The strength of an individual trading area, country or state’s carbon market will increasingly become an indicator of a strong economy. One where governments are serious about attracting decarbonisation investment, recognise the benefits of offsetting carbon risk for businesses and investors, and providing a foundation for more sustainable long term economic growth.
The introduction of the EU’s Carbon Border Adjustment Mechanism (CBAM), currently scheduled to come into force in 2026, will accelerate the convergence of carbon market pricing by incentivising governments to introduce ETS rules as stringent as the EU’s. Should they fall short then the difference between the price of the CBAM certificate and the domestic carbon price of the country of origin will be paid to the EU by importers of carbon intensive products.
What does this mean for carbon prices?
A patchwork of carbon markets and carbon taxes dot the Earth and currently account for around one-quarter of global emissions. The wide variation in carbon prices creates unintended consequences that slow efforts to meet net-zero targets.

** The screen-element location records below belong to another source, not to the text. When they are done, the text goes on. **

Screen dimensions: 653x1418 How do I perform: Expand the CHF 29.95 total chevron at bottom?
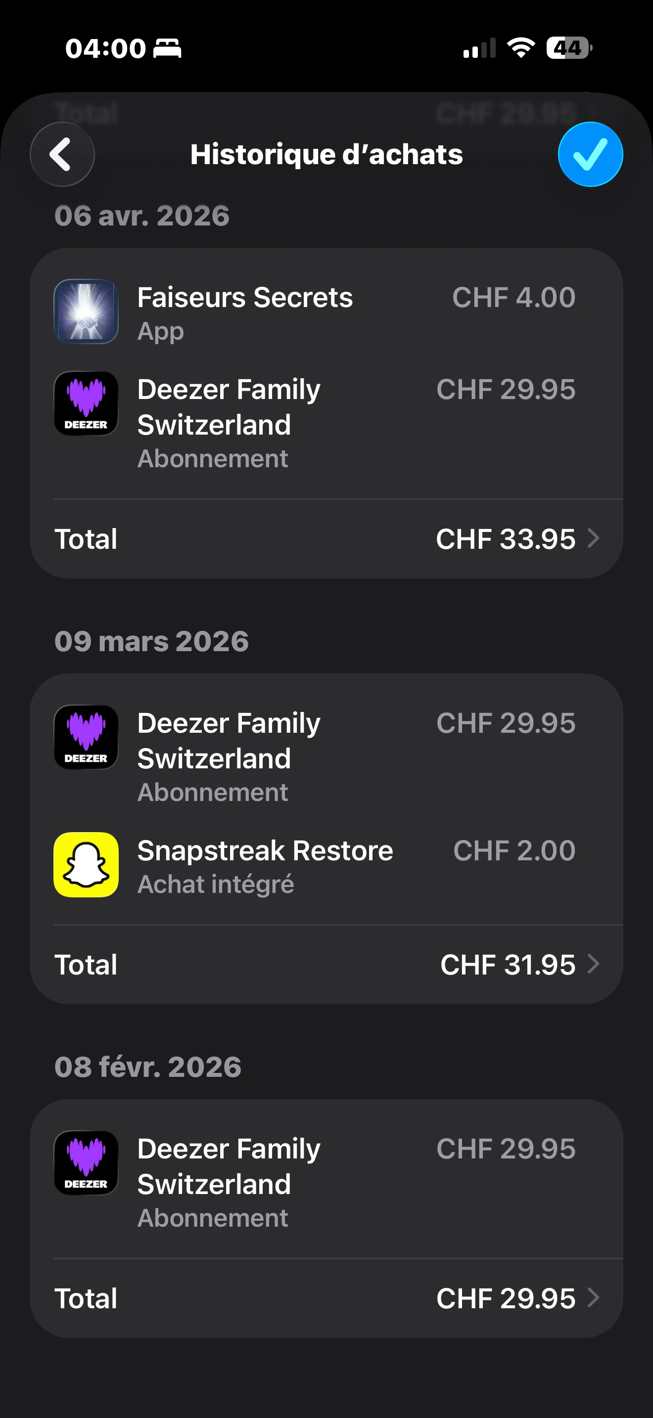(x=593, y=1297)
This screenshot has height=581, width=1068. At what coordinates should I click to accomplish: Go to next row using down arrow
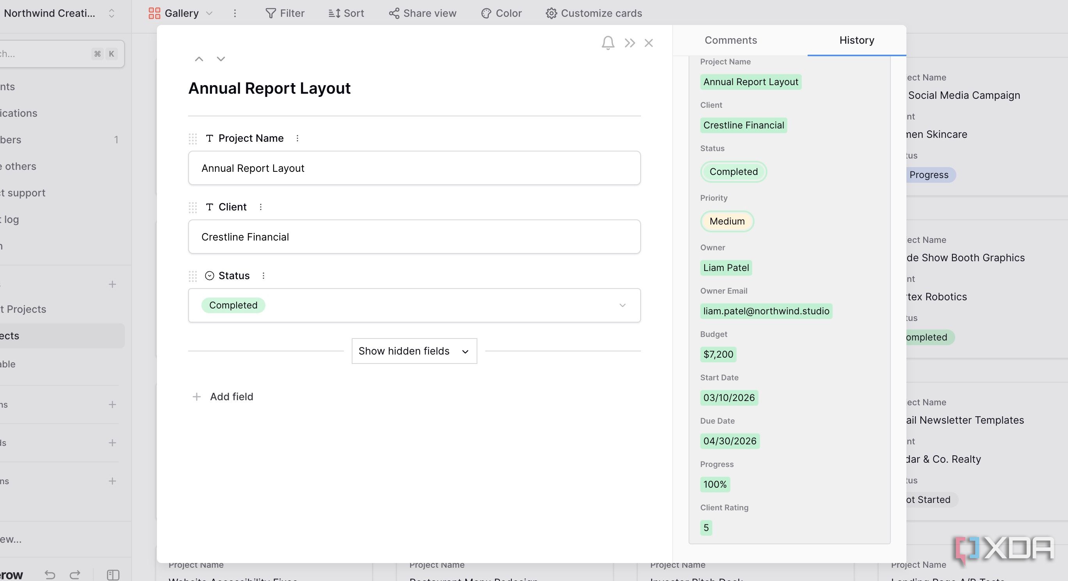pos(221,59)
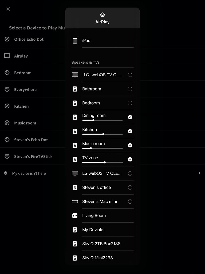This screenshot has height=274, width=205.
Task: Deselect the Dining room speaker checkmark
Action: (x=130, y=117)
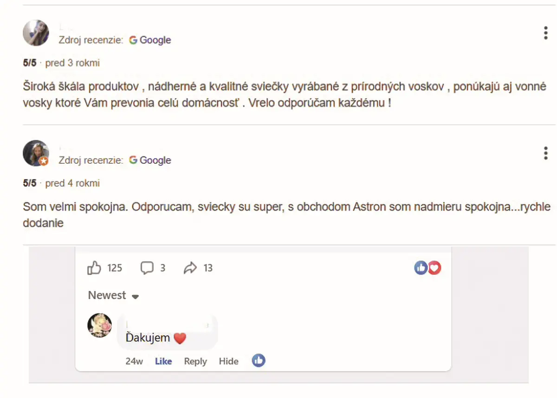Open the commenter's avatar next to Ďakujem
557x398 pixels.
(100, 325)
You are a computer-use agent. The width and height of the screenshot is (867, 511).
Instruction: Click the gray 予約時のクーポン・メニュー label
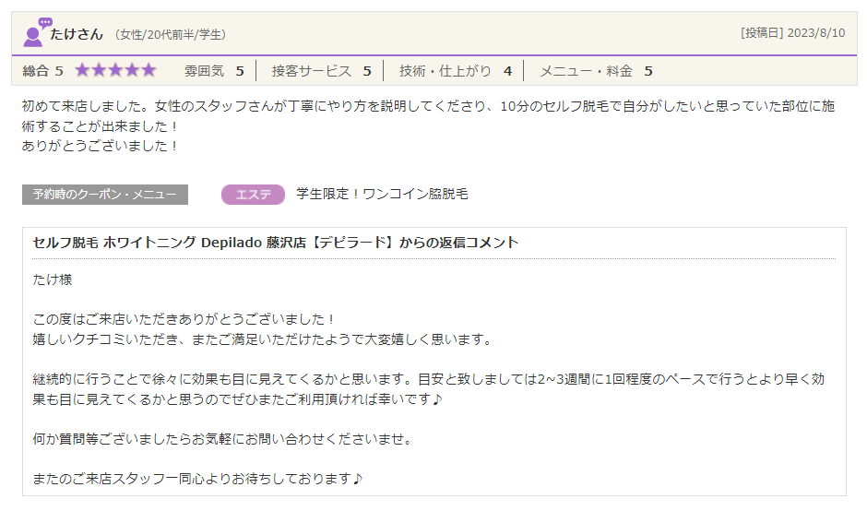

A recent paper by Luc Laeven and Alexander Popov of the European Central Bank (ECB), and published by the Centre for Economic Policy Research (CEPR), analyses data on cross-border lending between 1988 and 2021, during which time many countries imposed carbon pricing.
The authors find a game of ‘Whack-A-Mole’ in which domestic carbon taxes resulted in banks cutting lending to domestic fossil fuel companies, but also had the perverse consequence of causing them to increase such lending abroad, particularly to firms located in countries lacking a carbon price or tax.
The sooner a global carbon price is established, the more likely it is that capital can be allocated more efficiently and the required innovation can be accelerated as economies of scale kick in. Estimates from industry and consultants typically suggest that carbon prices need to rise to somewhere in the range of €120-€230 per tonne in order to achieve industrial decarbonisation, depending on the industry and the nature of the technology required.
The twin forces of financialization and competition between countries and jurisdictions will mean compliance carbon markets are likely to evolve into a global market. This will happen much quicker than we saw with commodity markets, , despite the current political headwinds.
Ultimately, a global carbon price will reduce the peak carbon price required to clear the decarbonisation bottleneck. Carbon investors will need to be ever nimble to decipher the often conflicting forces at play.
For example, the S&P GSCI and the Bloomberg Commodity Index.